• **GOAL OF THE EXERCISE**:
Could you copy every one of the lines below word for word, without changing anything?

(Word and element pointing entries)
==========

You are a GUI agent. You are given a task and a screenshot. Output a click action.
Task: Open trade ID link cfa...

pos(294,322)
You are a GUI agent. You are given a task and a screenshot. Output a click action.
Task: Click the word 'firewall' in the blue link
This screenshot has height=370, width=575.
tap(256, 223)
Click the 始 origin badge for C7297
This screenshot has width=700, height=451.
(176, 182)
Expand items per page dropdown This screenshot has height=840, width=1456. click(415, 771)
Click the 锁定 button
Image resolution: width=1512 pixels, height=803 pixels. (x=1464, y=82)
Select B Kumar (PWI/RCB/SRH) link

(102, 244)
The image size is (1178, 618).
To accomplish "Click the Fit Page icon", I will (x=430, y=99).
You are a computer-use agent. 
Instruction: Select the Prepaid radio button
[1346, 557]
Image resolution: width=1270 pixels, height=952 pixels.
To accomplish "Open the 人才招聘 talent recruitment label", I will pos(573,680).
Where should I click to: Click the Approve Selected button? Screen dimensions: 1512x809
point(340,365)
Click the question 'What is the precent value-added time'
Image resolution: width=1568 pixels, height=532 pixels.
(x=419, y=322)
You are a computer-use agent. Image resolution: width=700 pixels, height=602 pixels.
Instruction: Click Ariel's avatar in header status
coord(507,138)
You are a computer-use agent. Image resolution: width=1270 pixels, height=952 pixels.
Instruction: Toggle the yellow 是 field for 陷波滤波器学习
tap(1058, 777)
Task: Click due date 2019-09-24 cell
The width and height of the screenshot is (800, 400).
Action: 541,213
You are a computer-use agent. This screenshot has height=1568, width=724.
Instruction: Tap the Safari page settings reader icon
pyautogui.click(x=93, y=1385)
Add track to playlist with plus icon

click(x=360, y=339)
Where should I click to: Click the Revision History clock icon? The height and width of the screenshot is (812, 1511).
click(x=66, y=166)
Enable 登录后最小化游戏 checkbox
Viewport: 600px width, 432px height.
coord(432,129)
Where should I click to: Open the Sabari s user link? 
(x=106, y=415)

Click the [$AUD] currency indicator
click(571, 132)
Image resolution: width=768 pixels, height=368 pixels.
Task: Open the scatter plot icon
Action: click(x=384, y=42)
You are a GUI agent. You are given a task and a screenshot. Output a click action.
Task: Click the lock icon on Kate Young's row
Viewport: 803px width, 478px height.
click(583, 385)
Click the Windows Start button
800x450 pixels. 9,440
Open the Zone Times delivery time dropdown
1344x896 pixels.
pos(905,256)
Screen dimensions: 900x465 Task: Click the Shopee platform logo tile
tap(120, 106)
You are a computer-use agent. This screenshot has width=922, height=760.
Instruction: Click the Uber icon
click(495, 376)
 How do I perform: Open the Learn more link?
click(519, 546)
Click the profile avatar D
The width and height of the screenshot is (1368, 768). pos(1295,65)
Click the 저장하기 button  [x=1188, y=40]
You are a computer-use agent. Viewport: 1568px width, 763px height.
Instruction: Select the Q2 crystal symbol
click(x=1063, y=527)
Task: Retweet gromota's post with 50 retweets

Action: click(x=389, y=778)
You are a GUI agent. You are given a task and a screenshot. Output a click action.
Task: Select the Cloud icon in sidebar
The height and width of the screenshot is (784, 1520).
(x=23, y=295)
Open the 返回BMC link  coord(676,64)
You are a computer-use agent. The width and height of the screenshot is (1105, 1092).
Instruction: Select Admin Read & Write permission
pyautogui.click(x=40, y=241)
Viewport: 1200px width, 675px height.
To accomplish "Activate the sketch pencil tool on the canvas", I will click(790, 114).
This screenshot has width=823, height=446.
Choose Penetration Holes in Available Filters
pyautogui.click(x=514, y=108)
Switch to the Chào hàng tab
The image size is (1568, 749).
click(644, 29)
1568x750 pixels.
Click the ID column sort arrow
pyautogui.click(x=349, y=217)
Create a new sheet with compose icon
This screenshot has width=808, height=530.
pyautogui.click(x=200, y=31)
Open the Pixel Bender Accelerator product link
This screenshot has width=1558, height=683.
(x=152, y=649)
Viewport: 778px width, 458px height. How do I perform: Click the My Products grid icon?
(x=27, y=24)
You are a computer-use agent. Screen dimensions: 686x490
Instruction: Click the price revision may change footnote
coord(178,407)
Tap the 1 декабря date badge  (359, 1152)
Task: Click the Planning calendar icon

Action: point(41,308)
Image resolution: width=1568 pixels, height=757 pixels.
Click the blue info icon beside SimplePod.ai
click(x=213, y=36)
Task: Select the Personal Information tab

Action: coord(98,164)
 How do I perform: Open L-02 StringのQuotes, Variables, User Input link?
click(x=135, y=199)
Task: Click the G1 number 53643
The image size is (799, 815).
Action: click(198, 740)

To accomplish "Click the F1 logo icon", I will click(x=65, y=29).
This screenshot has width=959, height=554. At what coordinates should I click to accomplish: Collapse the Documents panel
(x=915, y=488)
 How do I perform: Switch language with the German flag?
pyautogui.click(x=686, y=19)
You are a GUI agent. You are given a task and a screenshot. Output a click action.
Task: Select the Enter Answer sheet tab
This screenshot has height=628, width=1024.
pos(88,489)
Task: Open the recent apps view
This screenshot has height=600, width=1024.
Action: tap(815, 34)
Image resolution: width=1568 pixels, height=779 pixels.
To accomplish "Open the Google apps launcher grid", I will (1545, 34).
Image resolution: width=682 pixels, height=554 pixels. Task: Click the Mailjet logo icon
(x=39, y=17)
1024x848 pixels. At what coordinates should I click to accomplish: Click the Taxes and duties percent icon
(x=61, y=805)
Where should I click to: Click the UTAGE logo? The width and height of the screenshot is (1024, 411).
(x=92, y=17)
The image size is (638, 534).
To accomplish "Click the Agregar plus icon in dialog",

==========

• **RESPONSE**:
You are a GUI agent. You are given a task and a screenshot. Output a click action.
Task: Open trade ID link cfa...

pos(294,322)
You are a GUI agent. You are given a task and a screenshot. Output a click action.
Task: Click the word 'firewall' in the blue link
This screenshot has height=370, width=575.
tap(256, 223)
Click the 始 origin badge for C7297
This screenshot has width=700, height=451.
(176, 182)
Expand items per page dropdown This screenshot has height=840, width=1456. click(415, 771)
Click the 锁定 button
Image resolution: width=1512 pixels, height=803 pixels. (x=1464, y=82)
Select B Kumar (PWI/RCB/SRH) link

(102, 244)
The image size is (1178, 618).
To accomplish "Click the Fit Page icon", I will (x=430, y=99).
You are a computer-use agent. 
Instruction: Select the Prepaid radio button
[1346, 557]
Image resolution: width=1270 pixels, height=952 pixels.
To accomplish "Open the 人才招聘 talent recruitment label", I will pos(573,680).
Where should I click to: Click the Approve Selected button? Screen dimensions: 1512x809
point(340,365)
Click the question 'What is the precent value-added time'
Image resolution: width=1568 pixels, height=532 pixels.
(x=419, y=322)
You are a computer-use agent. Image resolution: width=700 pixels, height=602 pixels.
Instruction: Click Ariel's avatar in header status
coord(507,138)
You are a computer-use agent. Image resolution: width=1270 pixels, height=952 pixels.
Instruction: Toggle the yellow 是 field for 陷波滤波器学习
tap(1058, 777)
Task: Click due date 2019-09-24 cell
The width and height of the screenshot is (800, 400).
Action: 541,213
You are a computer-use agent. This screenshot has height=1568, width=724.
Instruction: Tap the Safari page settings reader icon
pyautogui.click(x=93, y=1385)
Add track to playlist with plus icon

click(x=360, y=339)
Where should I click to: Click the Revision History clock icon? The height and width of the screenshot is (812, 1511).
click(x=66, y=166)
Enable 登录后最小化游戏 checkbox
Viewport: 600px width, 432px height.
coord(432,129)
Where should I click to: Open the Sabari s user link? 
(x=106, y=415)

Click the [$AUD] currency indicator
click(571, 132)
Image resolution: width=768 pixels, height=368 pixels.
Task: Open the scatter plot icon
Action: click(x=384, y=42)
You are a GUI agent. You are given a task and a screenshot. Output a click action.
Task: Click the lock icon on Kate Young's row
Viewport: 803px width, 478px height.
click(583, 385)
Click the Windows Start button
800x450 pixels. 9,440
Open the Zone Times delivery time dropdown
1344x896 pixels.
pos(905,256)
Screen dimensions: 900x465 Task: Click the Shopee platform logo tile
tap(120, 106)
You are a computer-use agent. This screenshot has width=922, height=760.
Instruction: Click the Uber icon
click(495, 376)
 How do I perform: Open the Learn more link?
click(519, 546)
Click the profile avatar D
The width and height of the screenshot is (1368, 768). pos(1295,65)
Click the 저장하기 button  [x=1188, y=40]
You are a computer-use agent. Viewport: 1568px width, 763px height.
Instruction: Select the Q2 crystal symbol
click(x=1063, y=527)
Task: Retweet gromota's post with 50 retweets

Action: click(x=389, y=778)
You are a GUI agent. You are given a task and a screenshot. Output a click action.
Task: Select the Cloud icon in sidebar
The height and width of the screenshot is (784, 1520).
(x=23, y=295)
Open the 返回BMC link  coord(676,64)
You are a computer-use agent. The width and height of the screenshot is (1105, 1092).
Instruction: Select Admin Read & Write permission
pyautogui.click(x=40, y=241)
Viewport: 1200px width, 675px height.
To accomplish "Activate the sketch pencil tool on the canvas", I will click(790, 114).
This screenshot has width=823, height=446.
Choose Penetration Holes in Available Filters
pyautogui.click(x=514, y=108)
Switch to the Chào hàng tab
The image size is (1568, 749).
click(644, 29)
1568x750 pixels.
Click the ID column sort arrow
pyautogui.click(x=349, y=217)
Create a new sheet with compose icon
This screenshot has width=808, height=530.
pyautogui.click(x=200, y=31)
Open the Pixel Bender Accelerator product link
This screenshot has width=1558, height=683.
(x=152, y=649)
Viewport: 778px width, 458px height. How do I perform: Click the My Products grid icon?
(x=27, y=24)
You are a computer-use agent. Screen dimensions: 686x490
Instruction: Click the price revision may change footnote
coord(178,407)
Tap the 1 декабря date badge  (359, 1152)
Task: Click the Planning calendar icon

Action: point(41,308)
Image resolution: width=1568 pixels, height=757 pixels.
Click the blue info icon beside SimplePod.ai
click(x=213, y=36)
Task: Select the Personal Information tab

Action: coord(98,164)
 How do I perform: Open L-02 StringのQuotes, Variables, User Input link?
click(x=135, y=199)
Task: Click the G1 number 53643
The image size is (799, 815).
Action: click(198, 740)

To accomplish "Click the F1 logo icon", I will click(x=65, y=29).
This screenshot has width=959, height=554. At what coordinates should I click to accomplish: Collapse the Documents panel
(x=915, y=488)
 How do I perform: Switch language with the German flag?
pyautogui.click(x=686, y=19)
You are a GUI agent. You are given a task and a screenshot. Output a click action.
Task: Select the Enter Answer sheet tab
This screenshot has height=628, width=1024.
pos(88,489)
Task: Open the recent apps view
This screenshot has height=600, width=1024.
Action: tap(815, 34)
Image resolution: width=1568 pixels, height=779 pixels.
To accomplish "Open the Google apps launcher grid", I will (1545, 34).
Image resolution: width=682 pixels, height=554 pixels. Task: Click the Mailjet logo icon
(x=39, y=17)
1024x848 pixels. At what coordinates should I click to accomplish: Click the Taxes and duties percent icon
(x=61, y=805)
Where should I click to: Click the UTAGE logo? The width and height of the screenshot is (1024, 411).
(x=92, y=17)
The image size is (638, 534).
To accomplish "Click the Agregar plus icon in dialog",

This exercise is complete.